=== SOURCE RECORDS ===
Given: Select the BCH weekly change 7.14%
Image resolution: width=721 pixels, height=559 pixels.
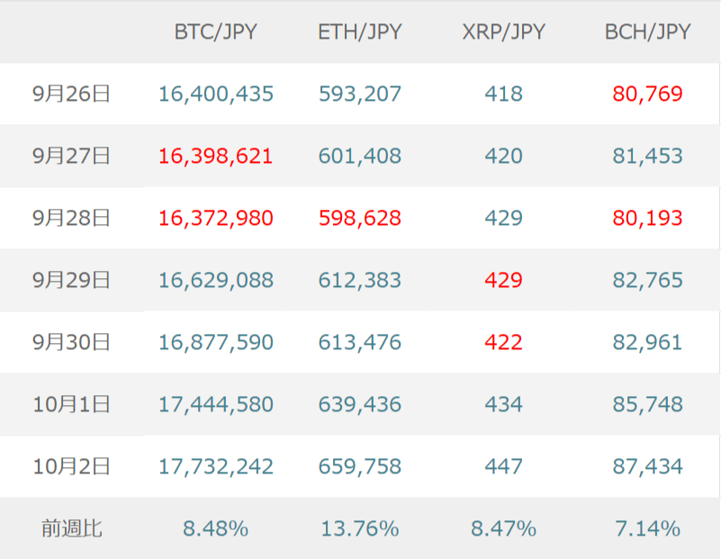Looking at the screenshot, I should [647, 528].
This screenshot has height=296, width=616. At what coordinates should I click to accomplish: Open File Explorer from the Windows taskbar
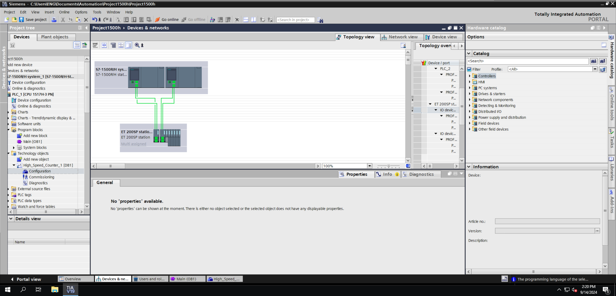click(55, 290)
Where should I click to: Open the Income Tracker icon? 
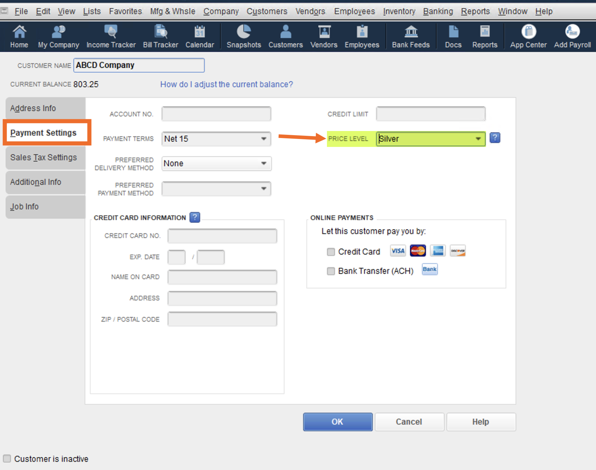[111, 36]
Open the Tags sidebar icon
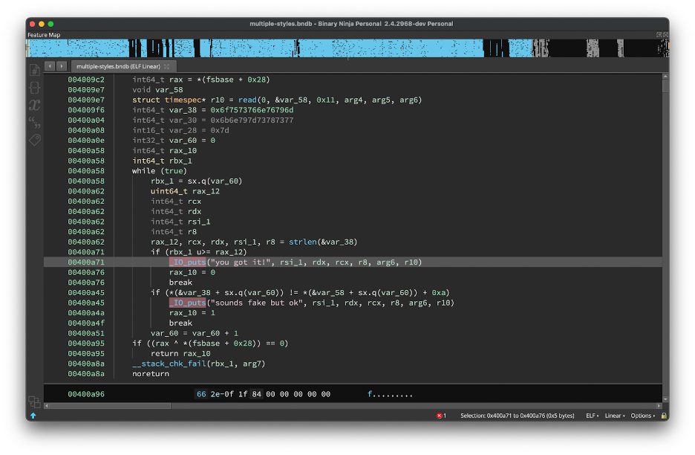695x455 pixels. (34, 139)
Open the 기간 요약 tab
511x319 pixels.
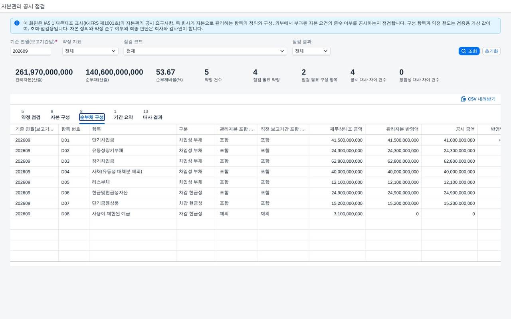pyautogui.click(x=123, y=117)
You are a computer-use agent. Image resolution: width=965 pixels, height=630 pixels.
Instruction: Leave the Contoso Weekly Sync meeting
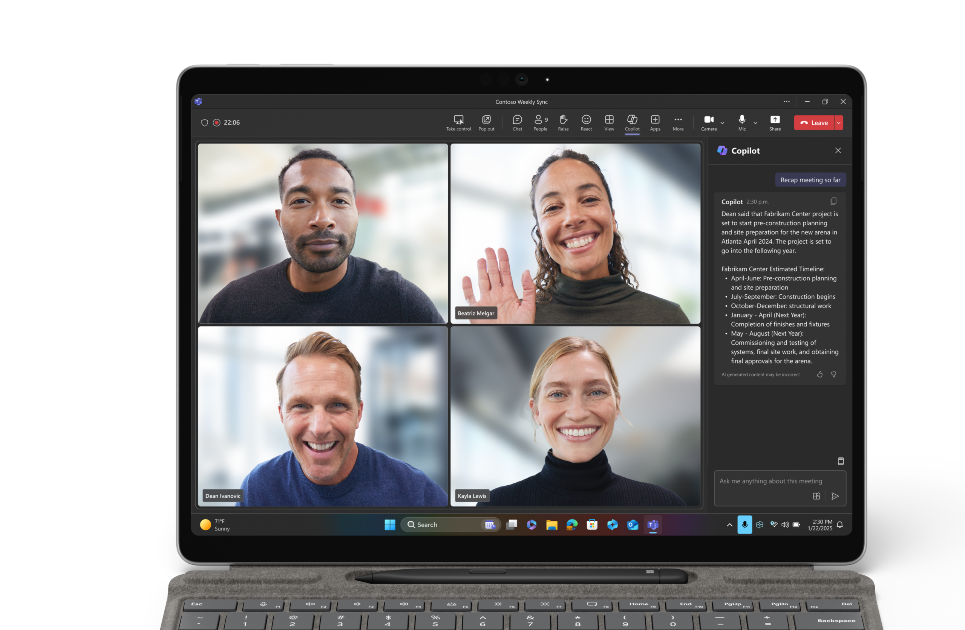tap(813, 123)
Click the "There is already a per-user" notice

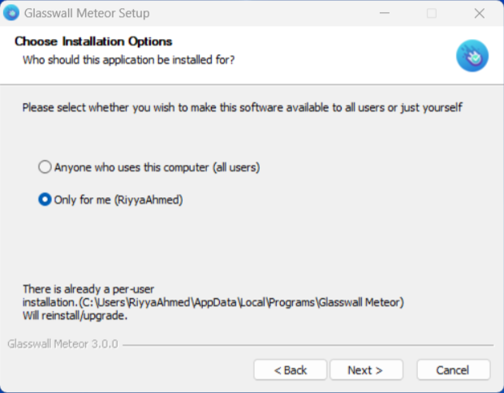(x=88, y=289)
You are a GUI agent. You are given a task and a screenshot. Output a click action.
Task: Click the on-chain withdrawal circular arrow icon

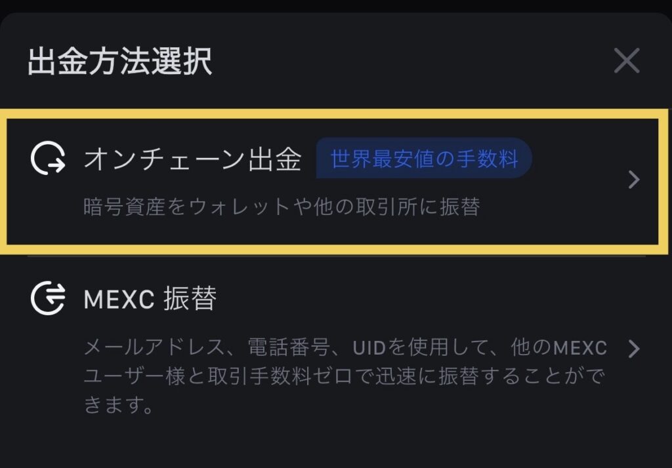(x=48, y=159)
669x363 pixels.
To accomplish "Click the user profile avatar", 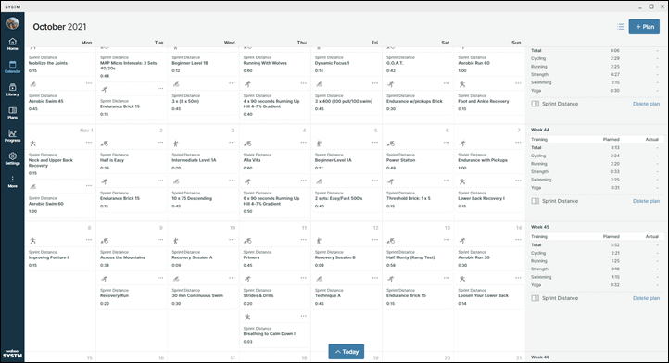I will click(x=12, y=23).
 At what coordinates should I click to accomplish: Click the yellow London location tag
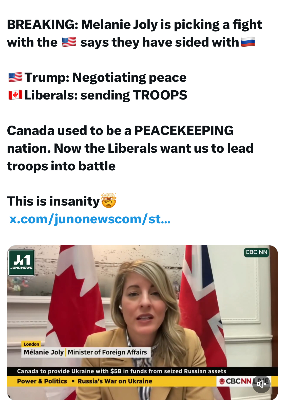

=== WORK REQUIRED ===
Scan the data above and copy every line with "agent" in it.

=== EXPECTED OUTPUT ===
You are a computer-use agent. Image resolution: width=965 pixels, height=630 pixels.
You are a GUI agent. You are given a task and a screenshot. Output a click action.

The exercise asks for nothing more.